Listed Building – Grade II*
- Designated: 25 May 1952
- Reference no.: 1139592

= Nether Alderley Mill =

Historic watermill in Cheshire, England

Nether Alderley Mill is a 16th-century watermill located in Congleton Road (the A34), to the south of the village of Nether Alderley, Cheshire, England. It is owned by the National Trust, and is recorded in the National Heritage List for England as a designated Grade II* listed building. It is a unique example of a triple overshot waterwheel system, two of which are in working order. It is one of only four virtually complete corn mills in Cheshire.

==History==

The earliest reference to the mill is in 1391. The 14th-century mill was replaced in 1595–1597, at around the time that ownership of the manor mill passed to the Stanley family, and some of this late-16th century stonework survives in the mill's basement.

In the mid-18th century, the mill was enlarged to its current size and layout. To provide more power, a new mill pond was built, along with new tunnels, inside which the date 1746 is inscribed. The new construction appears to have reused much of the stonework and timbers from the 16th-century mill. Improvements to the mill continued during the 1800s, with a new upper waterwheel and cast iron mechanism added early in the century, followed by a new lower waterwheel and tailrace tunnels in the 1840s. Further mechanical improvements included a new cast-iron hurst frame and gearing to connect it to the upper waterwheel, installed in the 1870s.

From the 1880s to 1914 the mill could be operated by a portable 10 hp steam engine. The mill closed in about 1939, and the building became derelict. It came into the ownership of the National Trust in 1950. The Trust restored the mill into working order in 1967–70.

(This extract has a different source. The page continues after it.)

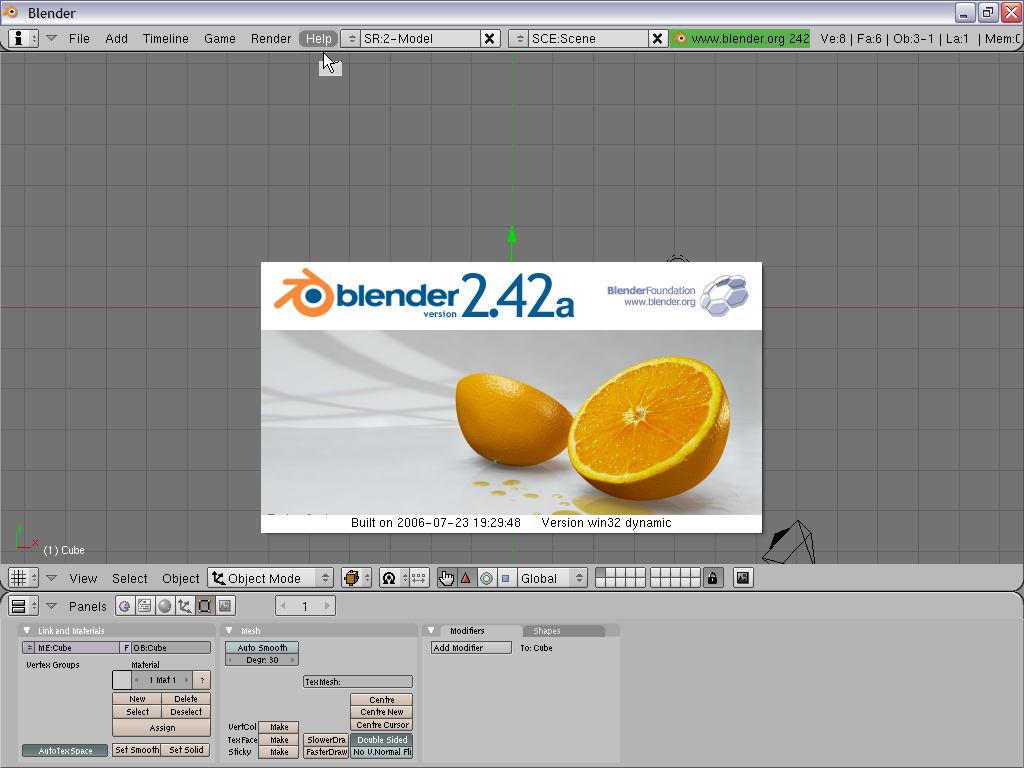Click the material color swatch

[x=122, y=680]
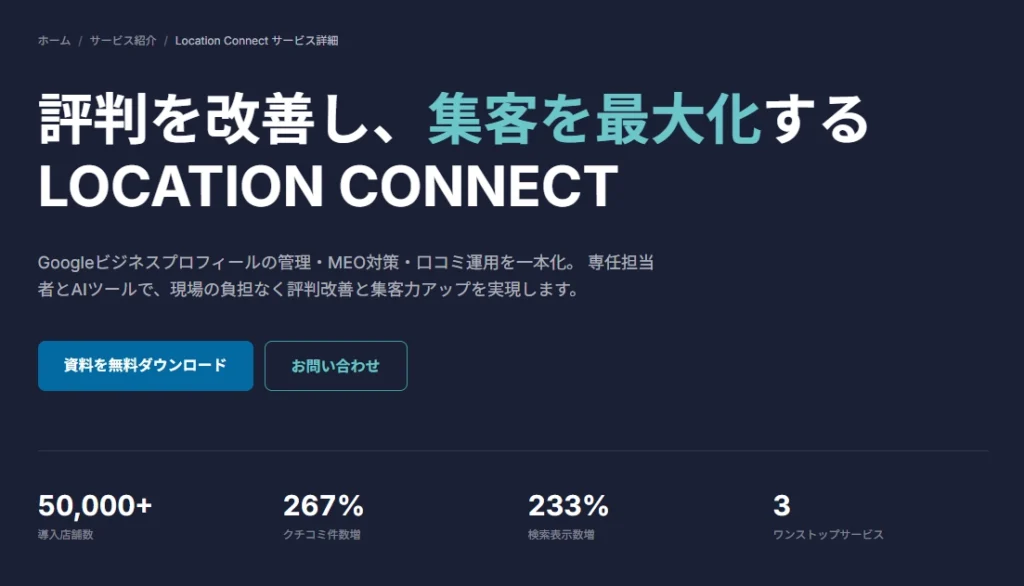
Task: Click the LOCATION CONNECT heading
Action: [328, 186]
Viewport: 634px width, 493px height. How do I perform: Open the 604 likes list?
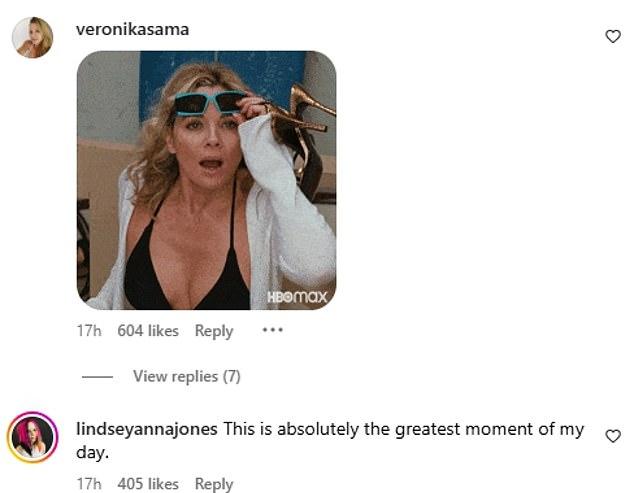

==Architecture and machinery==

The mill is constructed in buff-pink ashlar sandstone, and has a long cat-slide roof of Kerridge stone-slate. Its plan is rectangular. The roof weighs about 200 tons, and is carried on an Elizabethan oak frame. The rear wall of the mill forms the dam for the lake supplying the water for the mill; this also acts as a moat for Alderley Old Hall. The water drives two overshot wheels of 12 ft and 13 ft diameter. Each operates separately, forming in effect two distinct mills with its own machinery, the water passing from the upper wheel to the lower one.